Depok (02/04/2026) – Lembaran baru hubungan diplomatik Indonesia dan Republik Korea resmi dibuka di bawah atap biru Cheong Wa Dae (Blue House). Dalam kunjungan kenegaraan perdananya, Presiden Prabowo Subianto menegaskan posisi Korea Selatan bukan sekadar mitra dagang, melainkan “sahabat dekat” dalam arsitektur strategis Indonesia di kawasan Indo-Pasifik.
Pertemuan puncak di Seoul pada Rabu (1/4) tersebut membuahkan hasil konkret: 10 Nota Kesepahaman (MoU) dengan nilai investasi fantastis mencapai USD 10,2 miliar atau setara Rp 173 triliun.
Bukan Sekadar Angka: Pergeseran ke Industri Masa Depan
Kemitraan yang diteken kali ini menunjukkan pergeseran fokus pemerintah ke arah ekonomi berbasis teknologi tinggi dan keberlanjutan. Sepuluh kesepakatan tersebut mencakup sektor-sektor yang akan menjadi tulang punggung ekonomi masa depan:
-
Hulu Teknologi & Kesehatan: Integrasi Kecerdasan Buatan (AI) untuk layanan kesehatan dasar dan pengembangan sumber daya manusia.
-
Energi Transisi: Kolaborasi masif pada sektor energi bersih, industri jasa pembangkit lepas pantai, serta teknologi penangkapan dan penyimpanan karbon (Carbon Capture and Storage/CCS).
-
Ketahanan Mineral: Kemitraan strategis pada mineral kritis yang menjadi kunci rantai pasok global baterai dan kendaraan listrik.
Arsitektur Keuangan dan Kemitraan Danantara
Salah satu poin paling strategis dalam kesepakatan ini adalah penguatan kolaborasi finansial. Institusi pengelola investasi terbaru Indonesia, Danantara, resmi menjalin kemitraan dengan Export-Import Bank of Korea. Sinergi ini diprediksi akan mempermudah aliran modal teknologi dari Seoul ke proyek-proyek strategis di tanah air.
“Bagi saya, kunjungan kenegaraan pertama ini sangat penting.

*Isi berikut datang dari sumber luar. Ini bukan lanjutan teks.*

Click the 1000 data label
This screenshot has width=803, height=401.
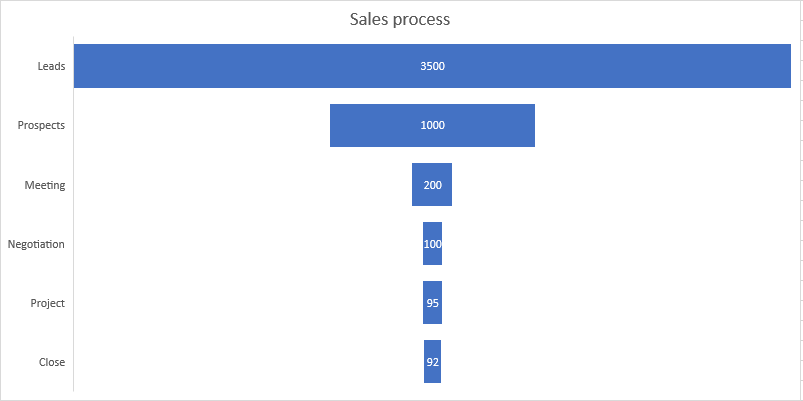[x=432, y=125]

Saya menganggap Korea sebagai sahabat dekat Indonesia dan saya ingin meningkatkan kerja sama ini,” tegas Presiden Prabowo Subianto, Kamis (2/4/2026).
Transformasi Ekonomi 2.0
Menko Perekonomian Airlangga Hartarto mengonfirmasi bahwa nilai Rp 173 triliun tersebut merupakan bagian dari skema “Kerja Sama Ekonomi 2.0”. Skema ini tidak lagi hanya berfokus pada ekspor-impor komoditas mentah, tetapi pada:
-
Hilirisasi Industri: Memanfaatkan teknologi Korea untuk mengolah sumber daya domestik.
-
Perlindungan Intelektual: Penegakan hak kekayaan intelektual guna mendukung ekosistem inovasi.
-
Inklusi Digital: Mempercepat transformasi digital yang merata.
Implikasi Geopolitik
Dengan kesepakatan ini, Indonesia semakin mempertegas posisinya sebagai titik temu antara keunggulan sumber daya alam melimpah dan kapasitas industri manufaktur kelas dunia milik Korea Selatan. Kolaborasi ini diharapkan menjadi jangkar stabilitas ekonomi di tengah dinamika global yang tak menentu.
Kemitraan Jakarta-Seoul kini melangkah lebih jauh dari sekadar relasi ekonomi tradisional, menuju integrasi teknologi dan energi yang diharapkan memberikan dampak langsung bagi daya saing nasional di panggung dunia.